Police officers may be paid to protect and serve the public by enforcing the law, but that doesn't mean that they're immune to it. Law enforcement officers are just as capable of making the same mistakes that civilians do, especially when they're not in uniform. A former officer with the police department in Newport Beach, California, knows this all too well, having been sentenced in court last week.
The 51-year-old Winchester woman, who no longer works in law enforcement but has been working as a private investigator, was convicted of gross vehicular manslaughter in connection with a fatal car accident that happened in November 2011. She was sentenced to nine years in state prison.
According to California Highway Patrol officers who investigated the crash, the woman was driving fast behind another car on Interstate 15 just before 2 a.m. one night when she rear-ended it.

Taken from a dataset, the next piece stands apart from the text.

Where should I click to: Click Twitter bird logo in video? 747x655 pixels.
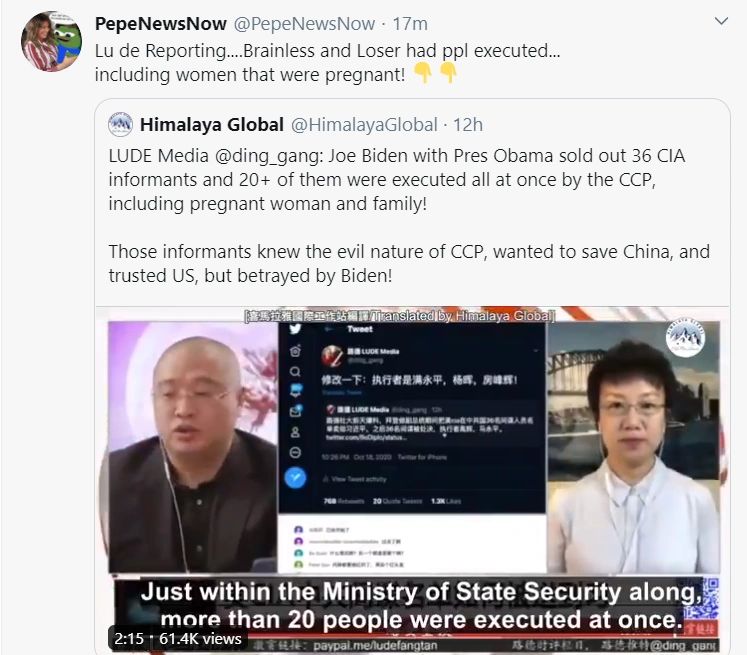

The impact forced both cars off the road, through a guardrail and hundreds of feet down a steep hill. The other driver, a 20-year-old man, was killed in the accident and his two passengers were seriously injured. The woman who caused the crash also suffered injuries.

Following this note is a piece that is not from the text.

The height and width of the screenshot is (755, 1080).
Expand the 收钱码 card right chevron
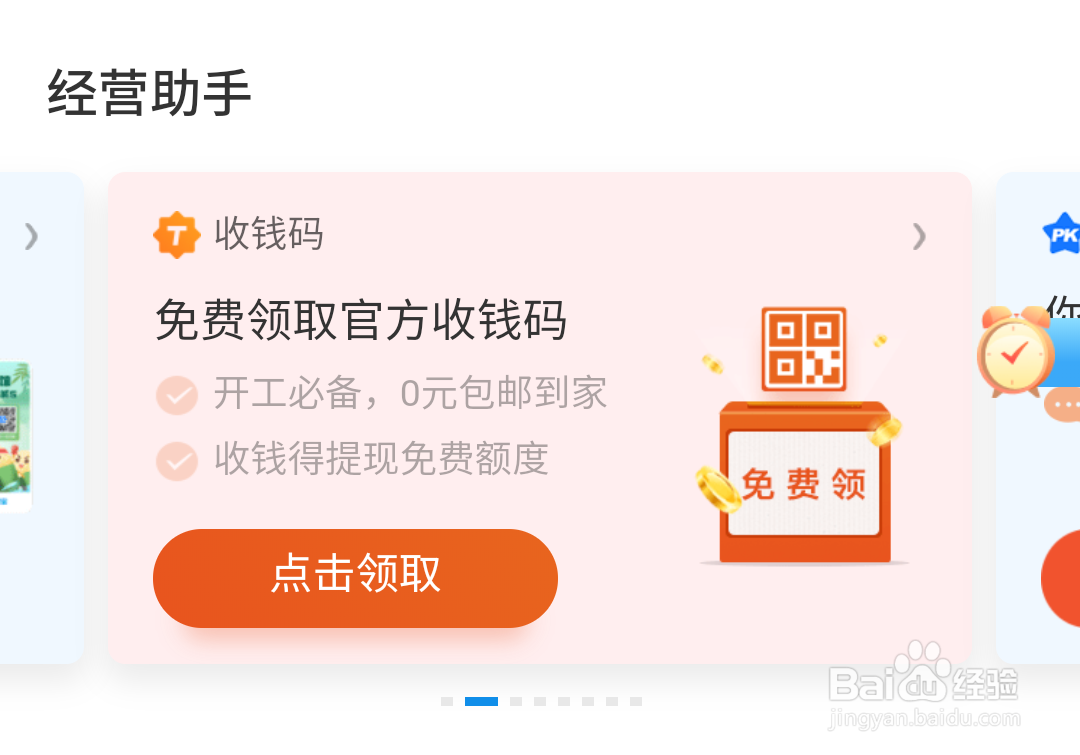click(x=919, y=236)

CHP officers said the retired officer had been drinking before the crash and that her blood-alcohol level registered at .13 and .14 after the accident. At her sentencing Friday, she cried when the judge denied her request to be put on probation. As a former police officer who may have arrested people in the past on similar offenses, she is likely well aware of what life in prison holds in store. But in addition to that penalty, there's a chance she will be held financially liable for the accident if the victims or the family of the driver decide to pursue a personal injury lawsuit.
Like most people who are accused of drinking and driving, the woman knew that it was dangerous and against the law. The fact that she was once responsible for upholding that law makes little to no difference in her liability.